Puhatch was involved from the start as both technical builder and design partner. “I helped stakeholder ideas meet what is possible within TeamDynamix with the integration and automation layer,” he said. “We were able to work together to get a new process for change management defined. We revamped the entire process, and we’re able to automate it end to end.”
The result is a three-workflow architecture, each piece deliberately scoped for clarity and maintainability.
The first handles validation and routing — checking required fields, enforcing logical consistency, auto-populating standard changes from knowledge base articles.
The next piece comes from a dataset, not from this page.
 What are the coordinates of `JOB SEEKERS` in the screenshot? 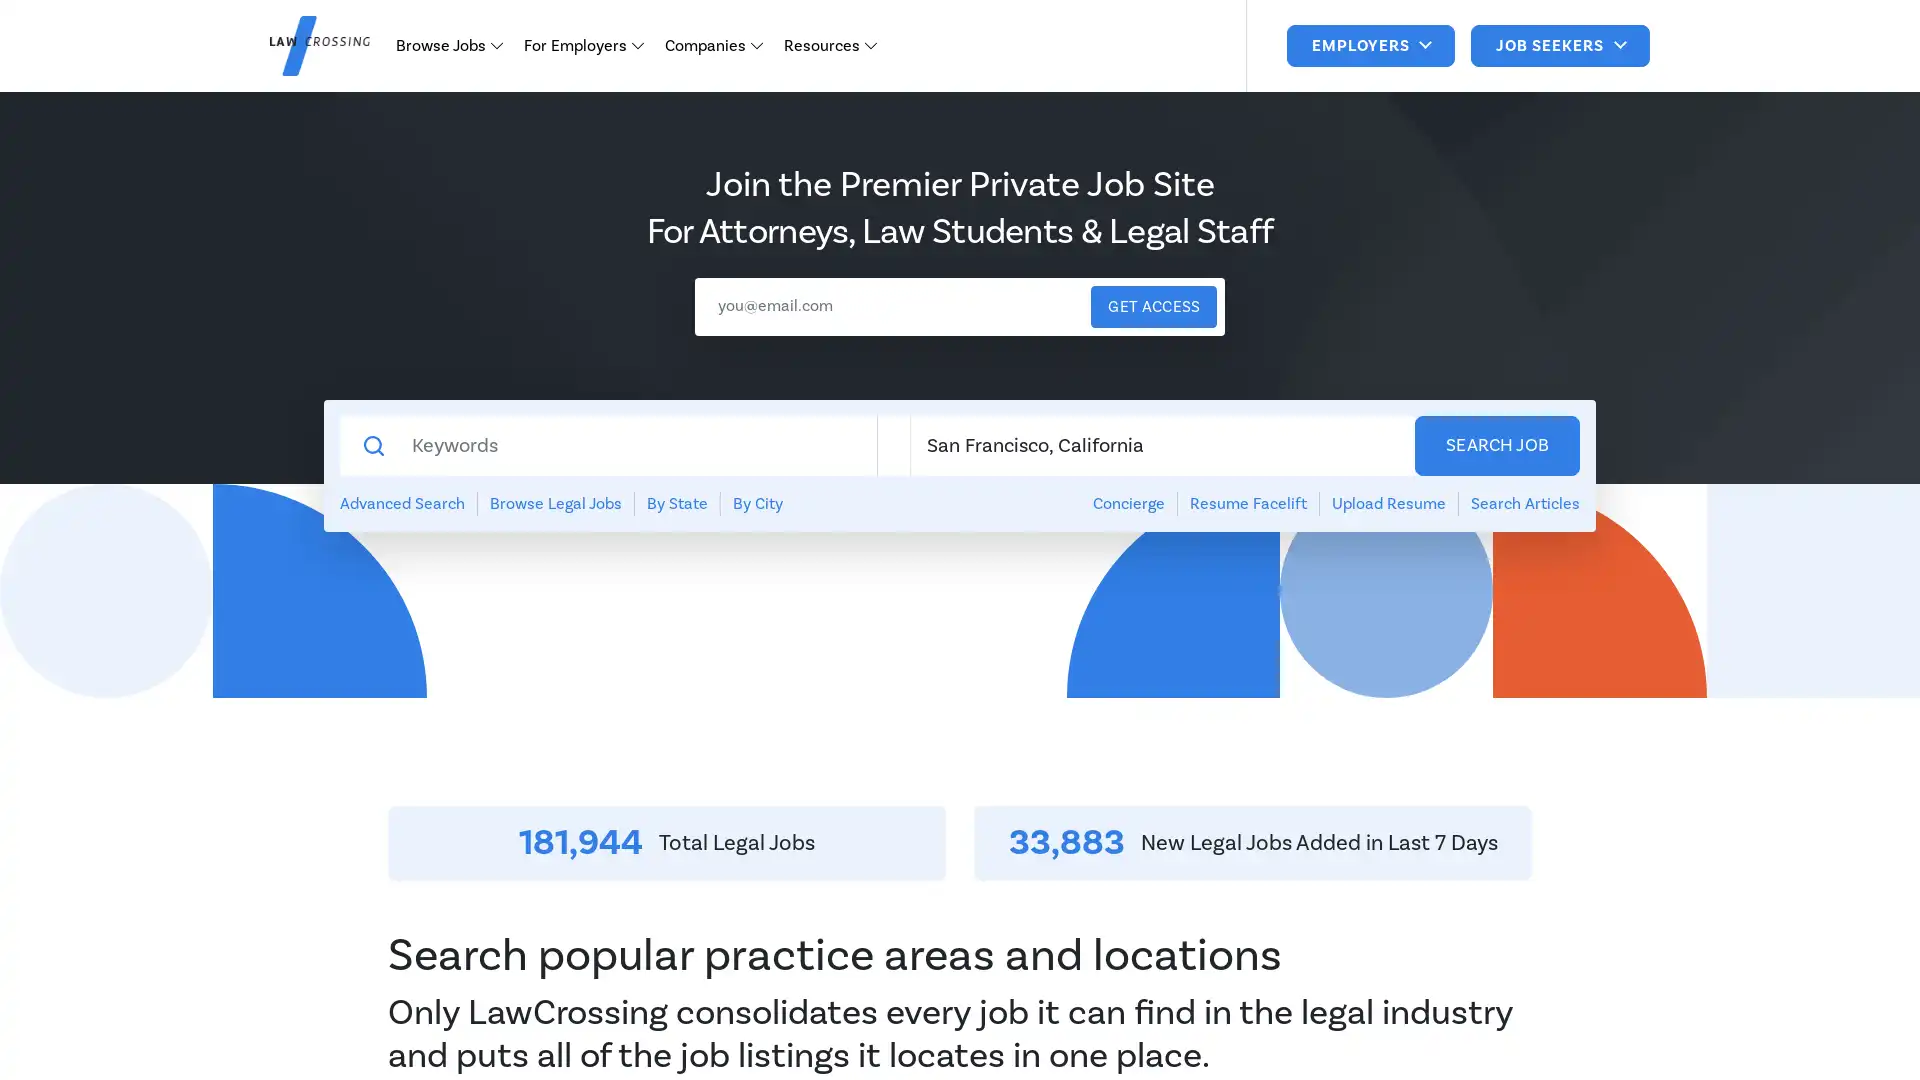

The second drives the core change process, calculating risk scores, creating child tickets for the communications team when broader notification is needed, and routing approvals to the right service owners (with a built-in guardrail: a service owner cannot approve their own change).
The third manages scheduling and implementation, preventing conflicts and returning control to the submitter for execution and closure.
What took months to build now runs automatically. Having documentation and process mapping done upfront meant complexity was contained, not hidden, Puhatch explained.
Pitt’s approach offers a practical model for any IT organization navigating the same pressures.
The starting point isn’t the most sophisticated use case; it’s the foundation. Invest in ticket hygiene. Bring technical builders into process design conversations early so the gap between what stakeholders want and what the platform can deliver closes before anything is built. Let impact drive prioritization, not ease. Use reporting to establish a baseline, then track improvement after every automation goes live.
And don’t overlook the quick wins: knowledge base generation from existing tickets is a low-effort, high-value entry point that builds organizational familiarity with AI capabilities while improving the documentation everyone depends on.
The service delivery landscape has changed. AI and automation have moved from optional enhancements to operational necessities. The University of Pittsburgh is leading that shift, and TeamDynamix is the platform making it possible.